Figure 3.

MALDI-TOF analysis of fragments generated in the course of Cathepsin D digestion of three α3(IV)NC1 peptides. The first three panels of the top section show MALDI-TOF mass spectrograms of Cathepsin D digests of three α3(IV)NC1 peptides selected to illustrate the patterns of digestion observed. For each peptide, spectrograms were taken before (top) and after 30 or 120 min incubation with protease at 37°C. Peptide p131-145 (m/z 1737.89) is highly scissile because it is completely cleaved at 30 min with disappearance of the parent ion and appearance of a single major fragment (the ions marked as +22 adducts are likely to be peptides that retain a protecting group because they were observed even after extensive desalting).
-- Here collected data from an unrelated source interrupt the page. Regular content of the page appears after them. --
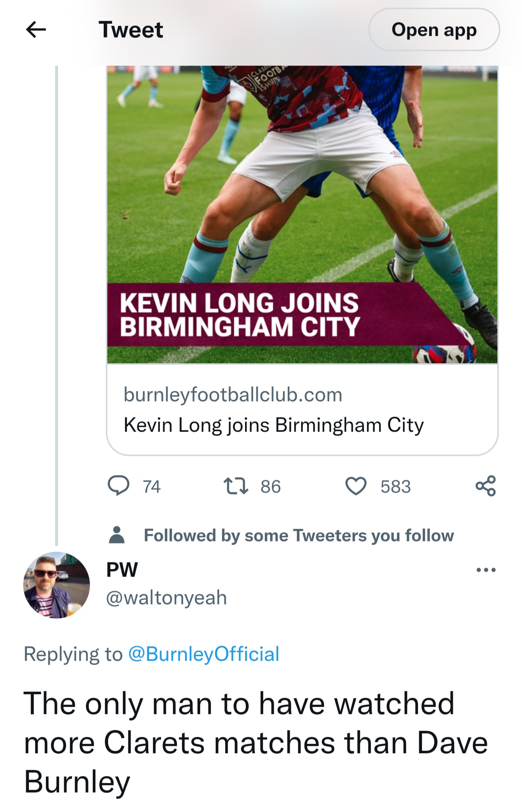Like the tweet with the heart icon

[356, 486]
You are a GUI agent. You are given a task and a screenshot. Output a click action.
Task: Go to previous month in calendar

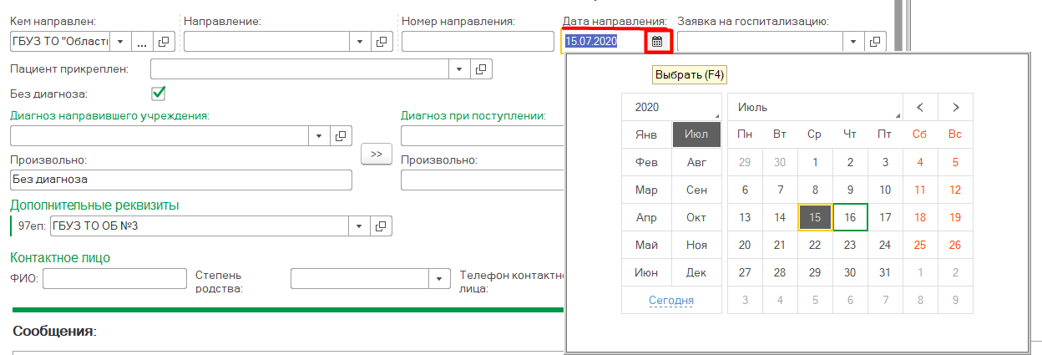(920, 107)
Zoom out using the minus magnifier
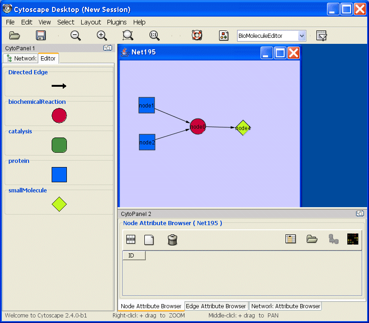 point(76,36)
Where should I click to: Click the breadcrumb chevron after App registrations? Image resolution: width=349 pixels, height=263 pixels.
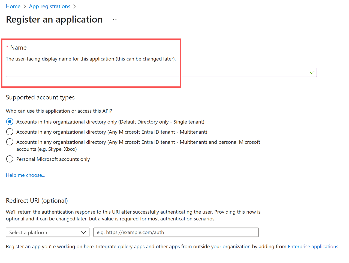tap(74, 6)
The sequence of the fragment deduced from its m/z is shown in the bottom row and allows inference of SL|WK as the highly scissile peptide bond. Peptide p1-15 is just scissile because it is <50% digested at 30 min with two major fragments indicative of two scissile bonds, and some parent remains even at 120 min. Digestion of p66-80 appears only slightly more complete at 30 min than p1-15, but careful inspection of the isotope pattern (far right) of the parent ion showed the initial parent to comprise two populations with m/z 2 mass units apart with subsequent depletion of only the heavier form. Comparison of freshly oxidized and reduced peptide and acetylated p66-80 confirmed that the reduced form was highly scissile and the oxidized form (with intramolecular disulfide loop) was highly resistant (data not shown).